The character identification described above is a process of calculating a similarity between a character image and each recognition target character type, and obtaining a candidate character based on the calculated similarity. In order to increase the usefulness of the OCR device, the accuracy of this character identification is important. However, if the recognition result is suspicious, it is also important to reject the recognition result to inform it.

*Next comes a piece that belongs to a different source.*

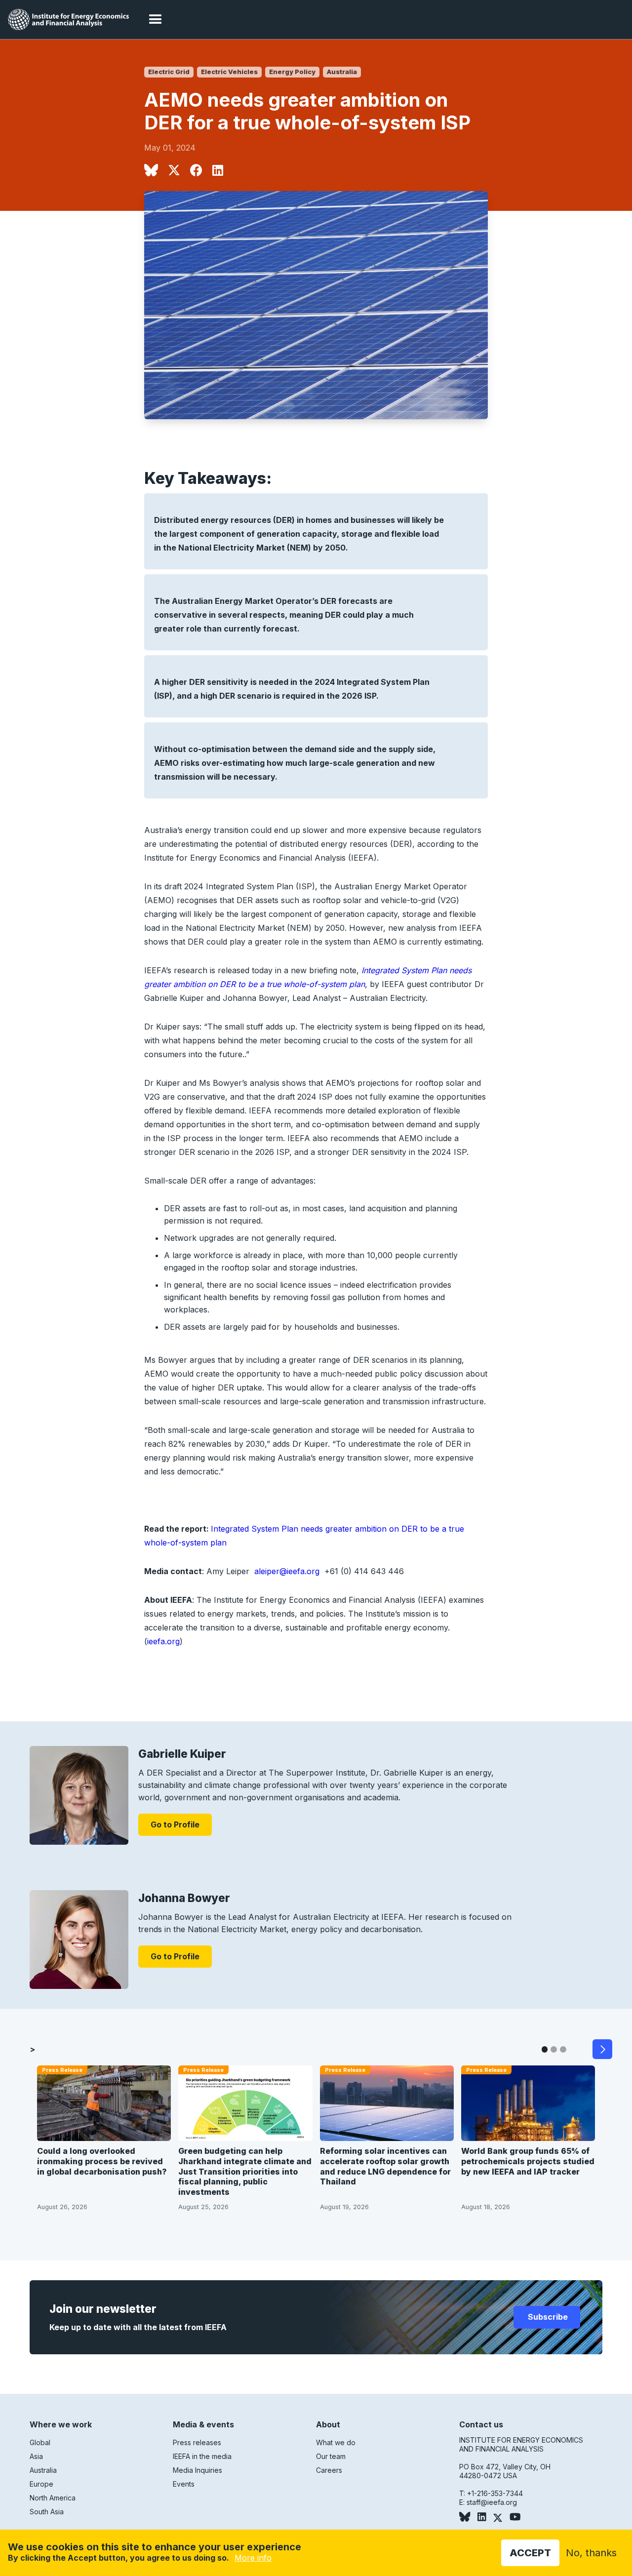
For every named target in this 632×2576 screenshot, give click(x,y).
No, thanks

FIG. 12 is a diagram for illustrating examples of non-characters and ambiguous characters. Examples of objects to be rejected include non-characters as shown in a character example 1201 in FIG. 12 and ambiguous characters as shown in a character example 1202. Non-characters include, for example, a part of characters due to a mistake in character extraction, an image in which a plurality of characters are combined, or a mixture of disturbance factors such as dirt. An ambiguous character is, for example, a character that cannot be distinguished from 7 and 9 as in the leftmost image of the character example 1202.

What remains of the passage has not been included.